Code Monkey home page Code Monkey logo

Comments (5)

chrisiacovella avatar chrisiacovella commented on August 12, 2024 1

A proposed scheme:

<?xml version= "1.0"?>
<Foyer title="" website="" family="">
  <Creator last="" first=""/>
  <Source doi="" desc="" primary="" year="">
    <Author last="" first=""/>
    <Journal name="" volume="" number="" pages="" year="" title="" doi="" />
    <Note> </Note>
  </Source>
  <AdditionalNote>
  </AdditionalNote>
  <TestSuite>
    <Molecule name="" status=""/>
  </TestSuite>
</Foyer>

Tag by tag why I did what I did:

<Foyer title="" website="" family="">
  • title would be the title of the forcefield
  • website would be basically the link to the repository
  • family would be some way of trying to capture the type of forcefield, e.g., OPLS-AA, OPLS-UA, TraPPE, etc.
  <Creator last="" first""/>
  • What person or people actually made the force field file and set up the SMARTS strings and stuff. We can obviously have multiple entries here.
  <Source doi="" desc="" primary="" year="">
    <Author last="" first=""/>
    <Journal name="" volume="" number="" pages="" year="" title="" doi="" />
    <Note> </Note>
  </Source>
  • This is where we define the source of the parameters in the file. A few things to note here...if we are making a forcefield from a specific paper, we can mark it as the primary="True" where it would presumably be the most recent and most specific. If we were combining several sources to make a more robust forcefield, we can have multiple be set to primary="True".
  • We have an author tag here that corresponds to who actually made the forcefield (or if we are referencing a paper, who were the authors on the paper). Since a forcefield might not necessary have a journal article, it seemed best to keep this separate from the Journal tag...
  • If there is a journal article associated with the parameters, the basic info can be provided in the Journal tag. Note, this has a doi tag in it as well, since the could be referencing a repository with a zenodo doi (not necessarily a journal article). Note, I didn't put an author parameter list in here.
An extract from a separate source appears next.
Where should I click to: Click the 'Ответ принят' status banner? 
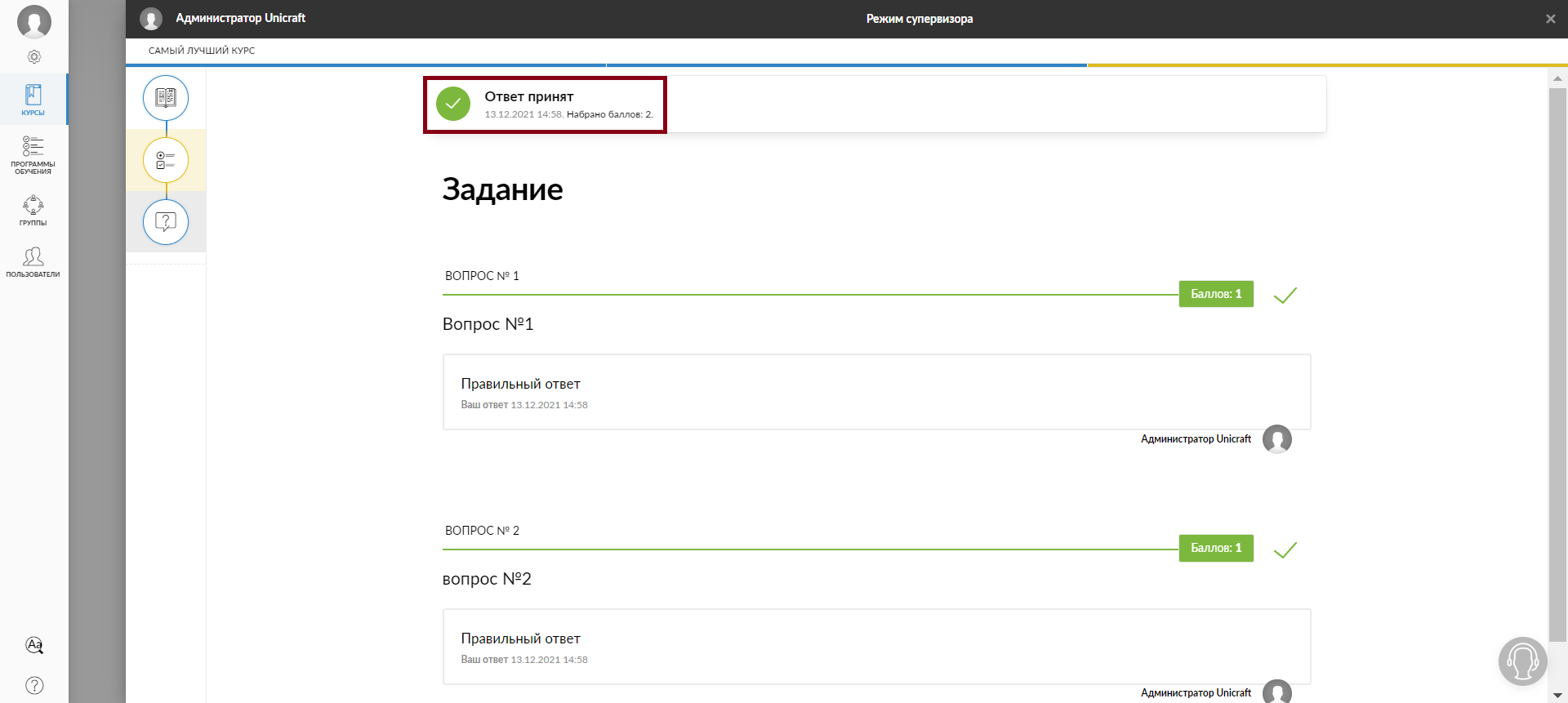coord(545,105)
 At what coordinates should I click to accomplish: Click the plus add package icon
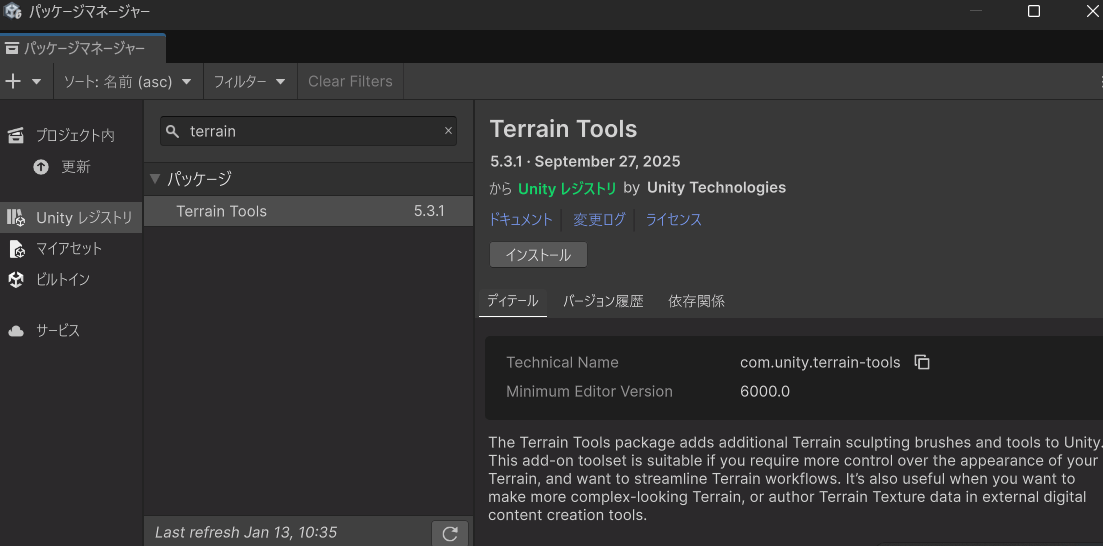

We could easily include that using the bibtex format scheme or something, but I feel like it would probably be the same as the authors we list using the tag.
  • The Note tag is to give any specific information that might be relevant (especially if we only use 1 or 2 parameters from a source, or we are, e.g., using parameters for a different angle "CT-CT-F angles are assumed to be the same as CT-CT-OH in this manuscript"
  • If parameters come from a personal communication, we can note that here, and define the year and authors above.
<AdditionalNote>
  </AdditionalNote>
  • Anything else want to say about the forcefield.
  <TestSuite>
    <Molecule name="" status="">
  </TestSuite>

Presumably this could be generated automatically, but it would at least list what molecules were defined as tests.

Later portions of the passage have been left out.